Erfolg braucht Regelbrecher und Querdenker In der Schule dürfen wir aber nicht zweifeln, das ist dort streng verboten. Wir müssen lernen, dass das, was der Lehrer sagt, immer stimmt. Selbst wenn es nicht stimmt. Wenn ein Lehrer sagt, Milch ist gesund, dann hat Milch gefälligst gesund zu sein. Und wehe, ein Schüler meldet Zweifel an, weil er ganz andere Erfahrungen gemacht hat! Nicht nur die Wirtschaft, die ganze Welt entwickelt sich durch Regelbruch weiter, und im Rückblick sehen wir deutlicher, was wir dadurch erreicht haben.
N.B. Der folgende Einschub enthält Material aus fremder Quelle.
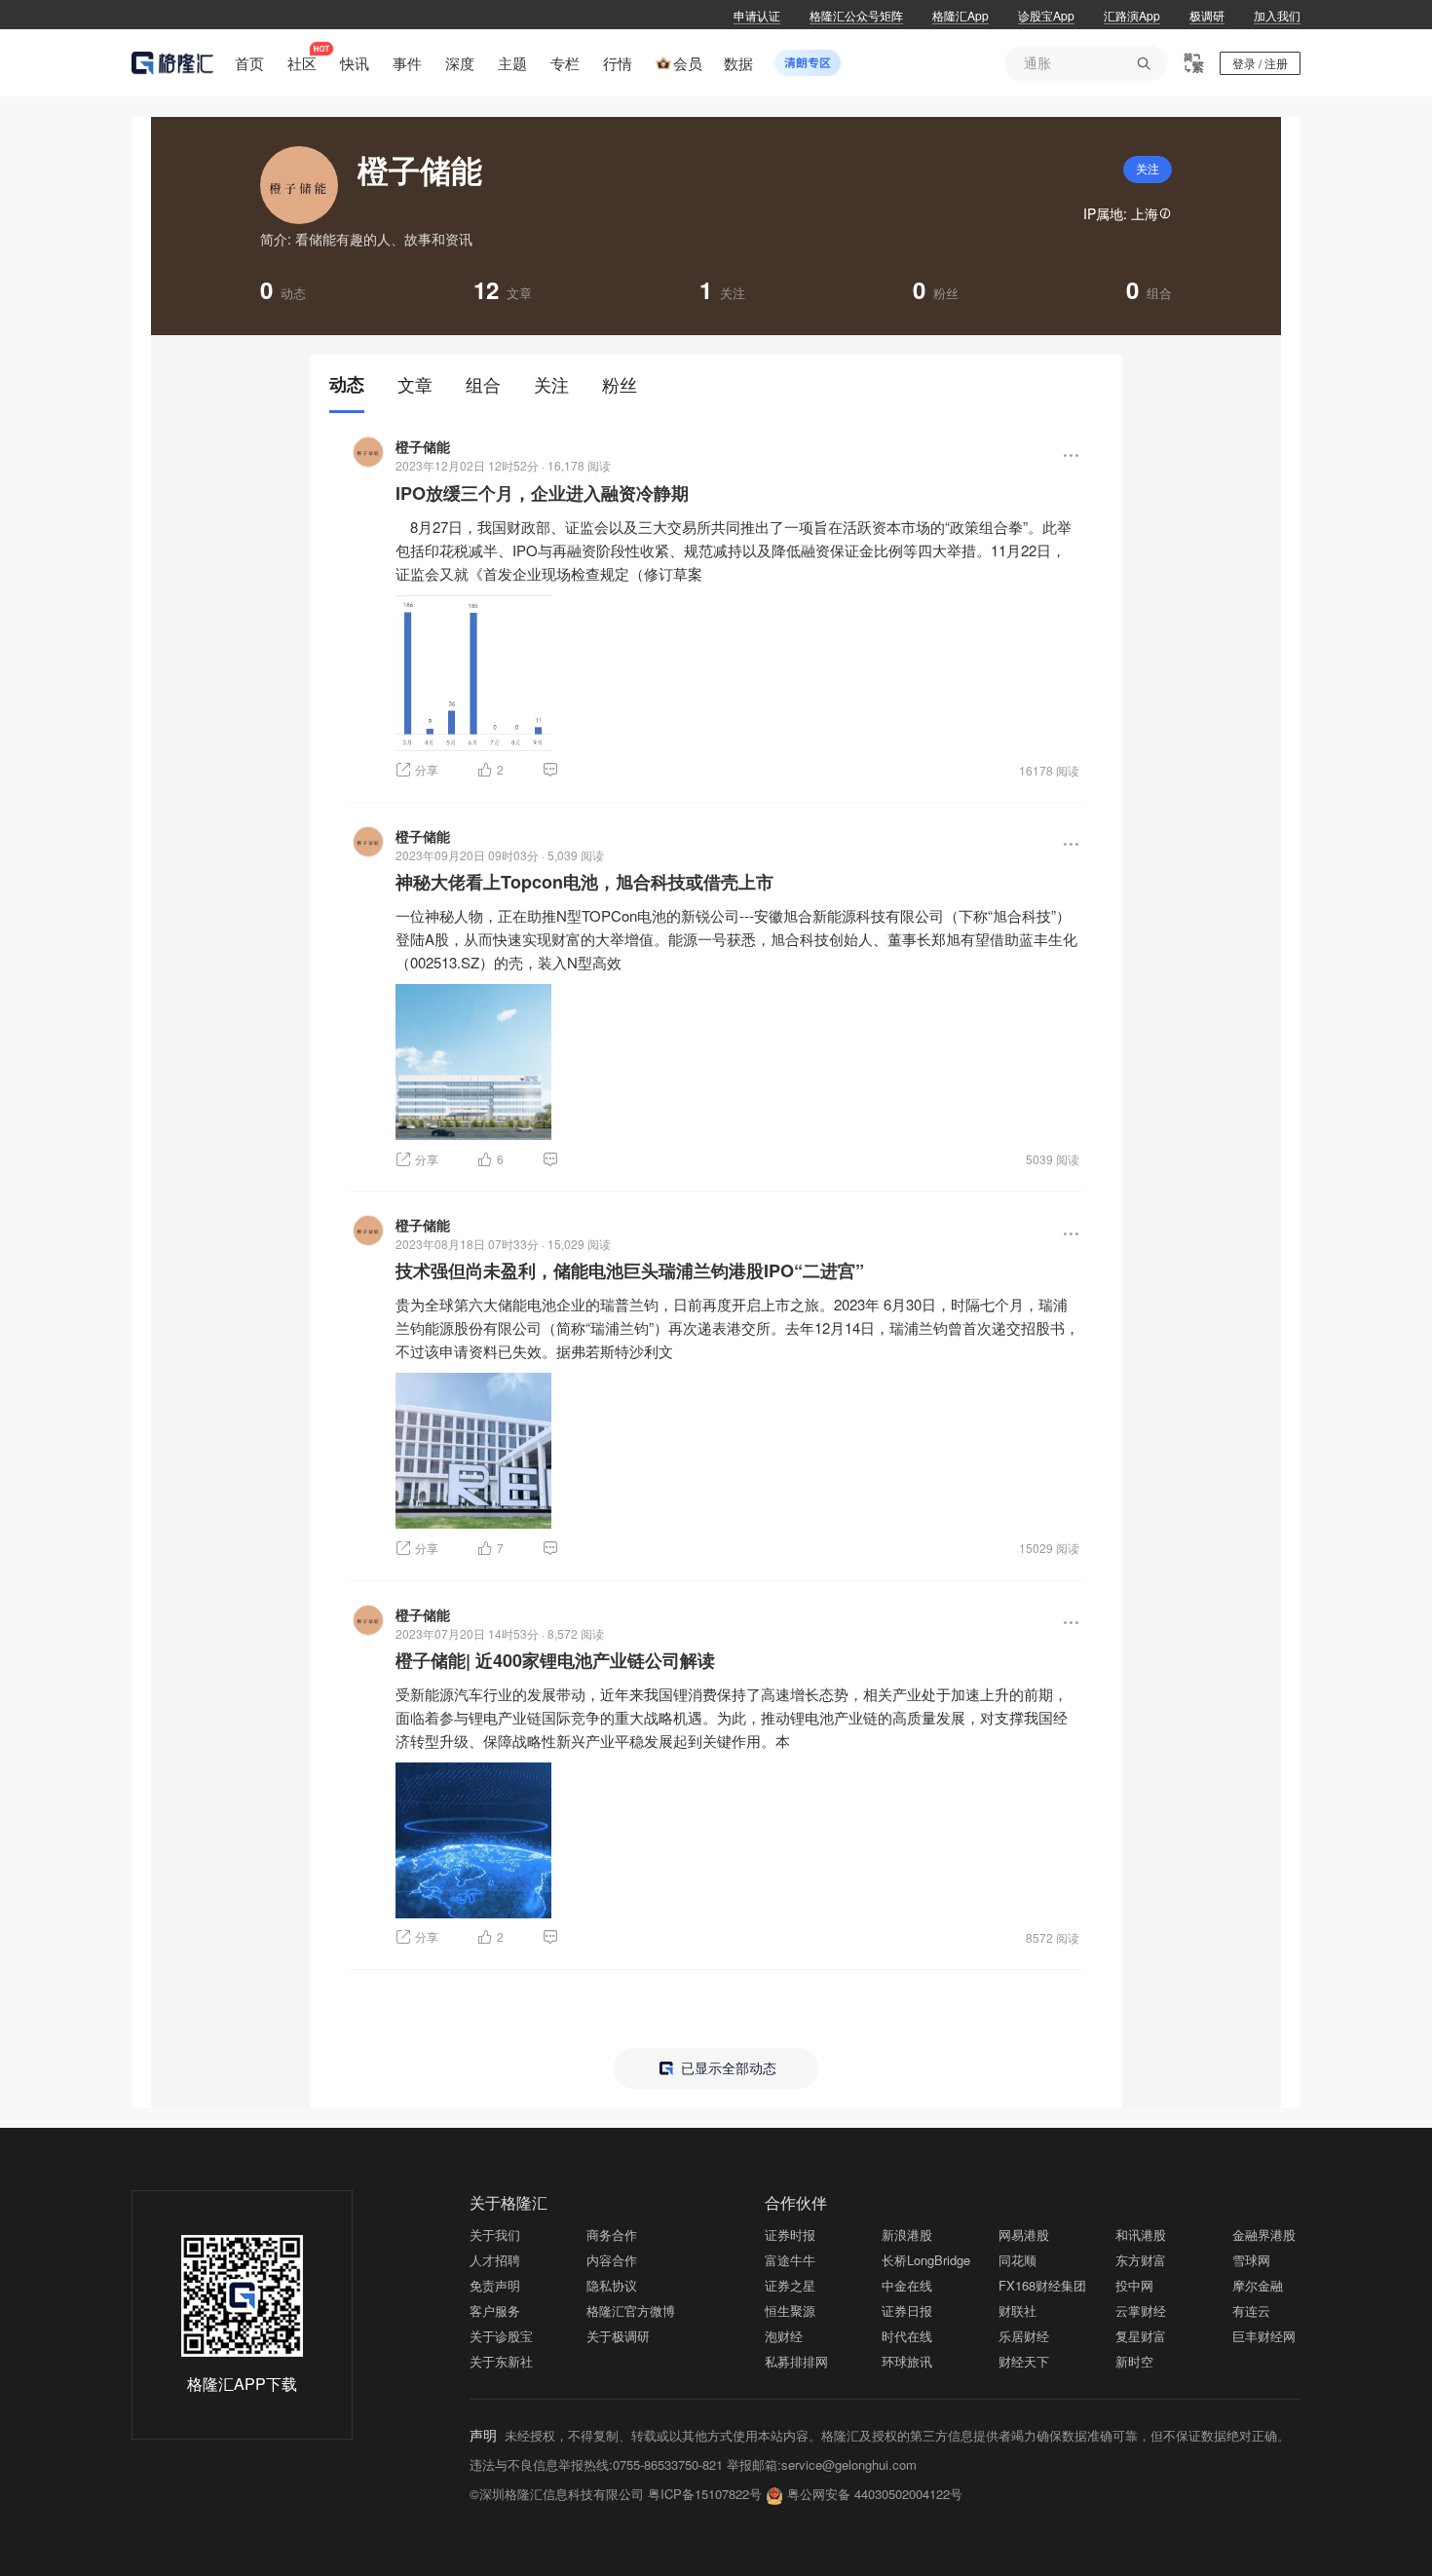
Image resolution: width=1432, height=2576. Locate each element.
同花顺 (1017, 2260)
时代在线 (907, 2336)
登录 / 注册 (1260, 63)
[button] (1071, 456)
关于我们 (495, 2234)
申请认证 (757, 15)
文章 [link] (415, 384)
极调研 (1207, 15)
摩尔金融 (1257, 2285)
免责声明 (495, 2285)
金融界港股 (1264, 2234)
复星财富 (1140, 2336)
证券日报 (907, 2310)
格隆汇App (960, 15)
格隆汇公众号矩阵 (856, 15)
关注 (1147, 169)
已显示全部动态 (726, 2068)
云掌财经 (1140, 2310)
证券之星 (790, 2285)
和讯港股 (1140, 2234)
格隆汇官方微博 (630, 2310)
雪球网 (1251, 2260)
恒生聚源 (790, 2310)
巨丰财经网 (1264, 2336)
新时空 (1134, 2361)
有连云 (1251, 2310)
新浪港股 (907, 2234)
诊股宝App (1046, 15)
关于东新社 (501, 2361)
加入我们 (1277, 15)
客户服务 (495, 2310)
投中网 (1134, 2285)
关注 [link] (551, 384)
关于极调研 (618, 2336)
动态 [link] (346, 384)
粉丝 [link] (619, 384)
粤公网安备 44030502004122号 (874, 2493)
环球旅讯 (907, 2361)
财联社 (1017, 2310)
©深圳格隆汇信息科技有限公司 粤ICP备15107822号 (618, 2493)
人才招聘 (495, 2260)
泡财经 (784, 2336)
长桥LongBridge (926, 2260)
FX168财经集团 (1042, 2285)
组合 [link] (483, 384)
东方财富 (1140, 2260)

Gibt es irgendeine Institution, die uns rät, die bestehenden Regeln zu brechen? Das wäre ein Paradoxon. Aber alle wirklich erfolgreichen Menschen sind Regelbrecher. Überraschend viele von ihnen sind Schul- oder Studienabbrecher. Und warum sitzen oftmals diejenigen schlussendlich am längeren Hebel, die ursprünglich den Kürzeren gezogen haben? Die meisten haben ihre Branche auf den Kopf gestellt. Keiner von ihnen hat gemacht, was andere ihnen vorgegeben haben. Wer Chancen im Leben nutzen will, wer an seinen Träumen festhalten will, muss seinen persönlichen Weg finden, sich den Institutionen zu widersetzen. Das schaffen offenbar leider nur die wenigsten.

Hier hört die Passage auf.